Anime Review - Nana Complete Collection
Nana is a rather girly anime series which is based on a rather girly, smash hit manga series by Ai Yazawa. So what is it about this series that had me, a somewhat manly geek so enthralled?
"Two girls with the same name leave their old lives behind and come to Tokyo to start fresh. What adventures await these two hopeful young women under the bright lights of the big city? Nana Osaki wants nothing more than to make it big as the singer of a rock 'n' roll band, while Nana Komatsu wants to put her life in motion and get her new relationship off to a good start. When the two Nanas fall in love with the same apartment, they become roommates and then best friends, and the party has just begun!"
Everyone has known a girl like Nana Komatsu in their life, an incredibly sweet girl who consistently picks the wrong guy. It made me so uncomfortable watching Nana Komatsu put herself into romantic situations that had absolutely no hope of ending well. It was utterly squirm-worthy and equally engrossing. She is so incredibly innocent and optimistic, the complete opposite of Nana Osaki who is hardened and cynical, well so it seems at first. The character development in Nana is without a doubt the greatest part of the series. The series runs for a total of 47 episodes and at times feels rather slow, but in turn what we get is a relationship with a cast of characters that are extremely faithful to the source material.
The anime series is not very old, screening in Japan between 2006 and 2007 although it doesn't seem to have aged very well. It is not to the same sort of sharpness and vibrancy that you can normally expect from animation producers Madhouse. That said, it is much more aligned to what you would expect after reading Yazawa's manga. The colour palette used differs a great deal depending upon the situations that the characters find themselves in. Instead of settling for a generic hue for the entire series, Madhouse have doused Nana Komatsu in pastels while Osaki and her cohorts are dark and brooding. This all changes when the band hits the stage, then a beautiful light show takes off.
Musically, Nana shines. There were a number of CD's released based upon the manga series, anime series and live action films, all of which sold like hotcakes. Although the song list isn't quite as up tempo as you would expect from bands Trapnest and Black Stones but it is certainly a product of the times. This style of soft rock/pop was all over the Japanese single charts, so it comes as no surprise that series creators reflected this fact in Nana. For a series that is partially based upon the exploits of a girl in a rock band, music doesn't invade every single scene. Although this may seem like a small matter, it shows the skill that you would expect from such a successful director as Morio Asaka (Gunslinger Girl, Chobits).
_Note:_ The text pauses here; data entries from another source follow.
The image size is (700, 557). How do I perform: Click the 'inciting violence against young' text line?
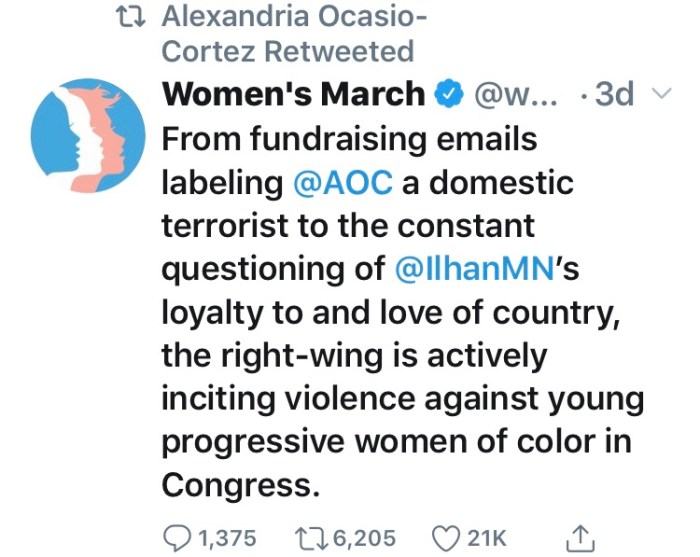(398, 399)
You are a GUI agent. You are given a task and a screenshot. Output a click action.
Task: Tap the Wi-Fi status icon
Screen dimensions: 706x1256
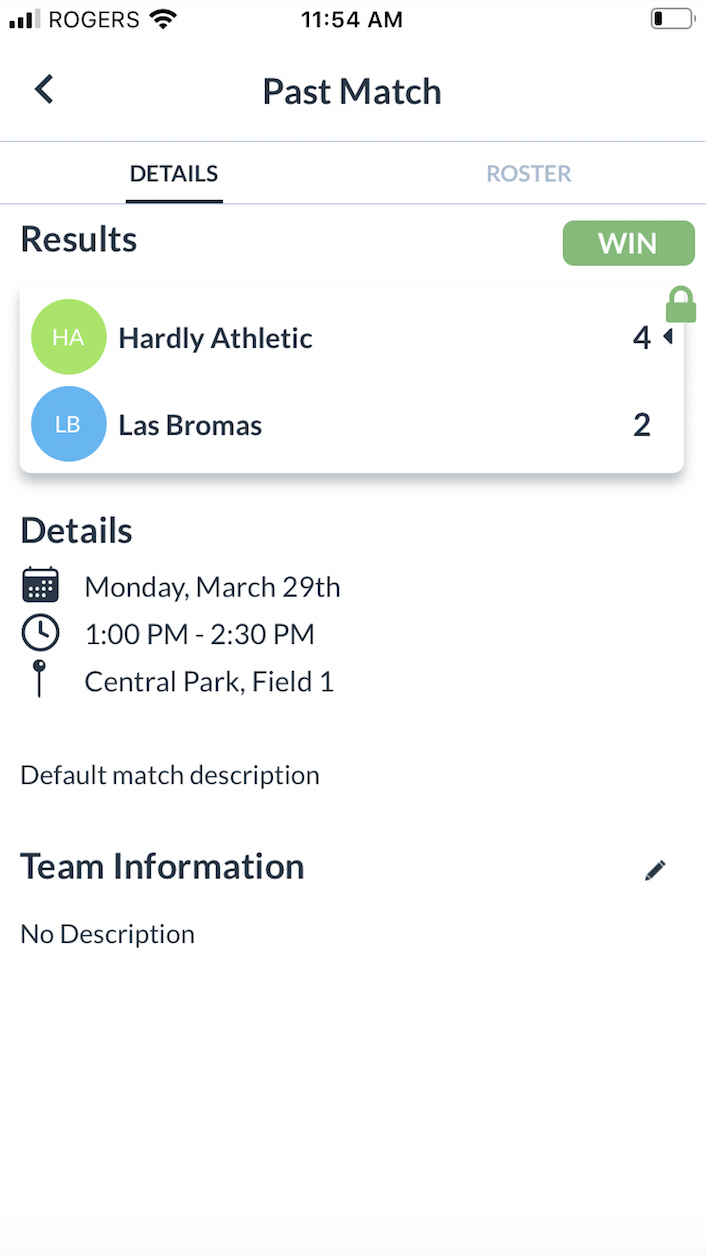point(161,19)
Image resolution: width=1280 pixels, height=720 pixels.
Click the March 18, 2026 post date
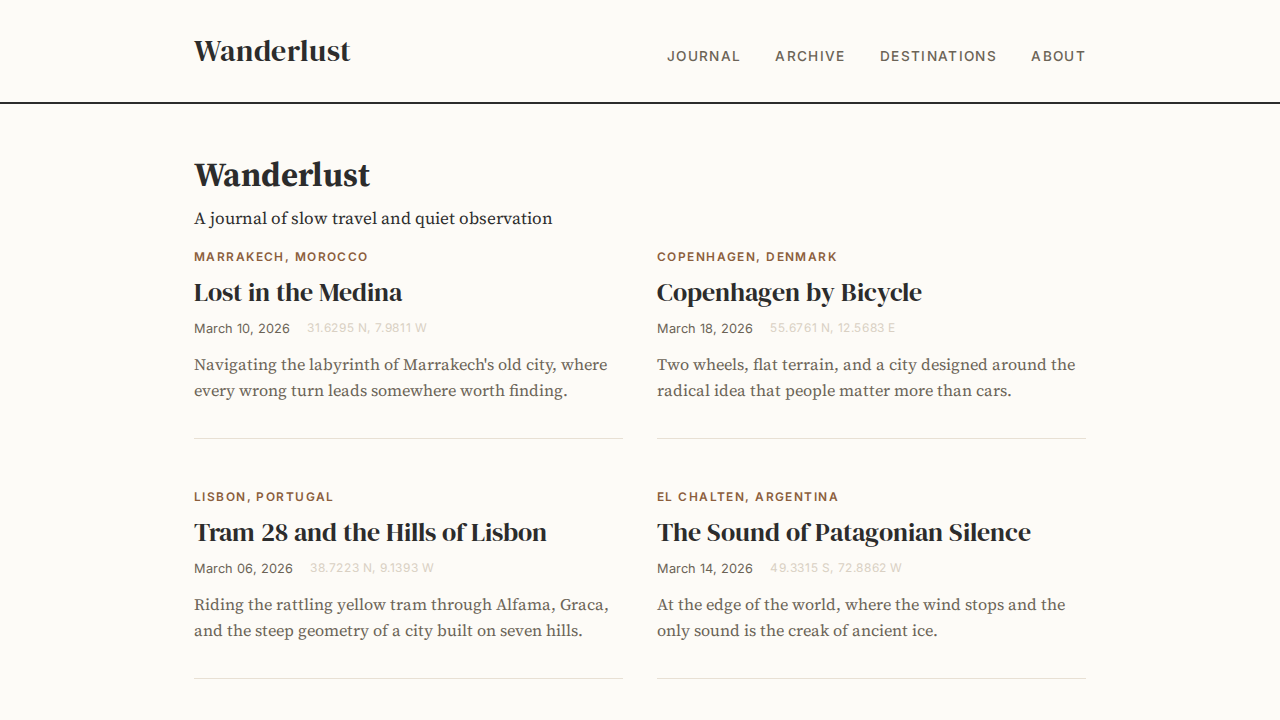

Instead of making music a focal point, he uses it as a tool to highlight character development than anything else.
Nana is a very girly series, without a doubt, and also a very mature series. There is a reasonable amount of sexual activity, all of which is handled in a tasteful manner as well as coarse language and some rather adult themes although nothing that you wouldn't find in the pages of Twilight. Regardless of how girly it may be, it is a beautiful piece of work with some of the best and most in depth character development that you will ever find in an anime series. The animated incarnation of Nana is every bit as deep and heart wrenching as it's manga namesake.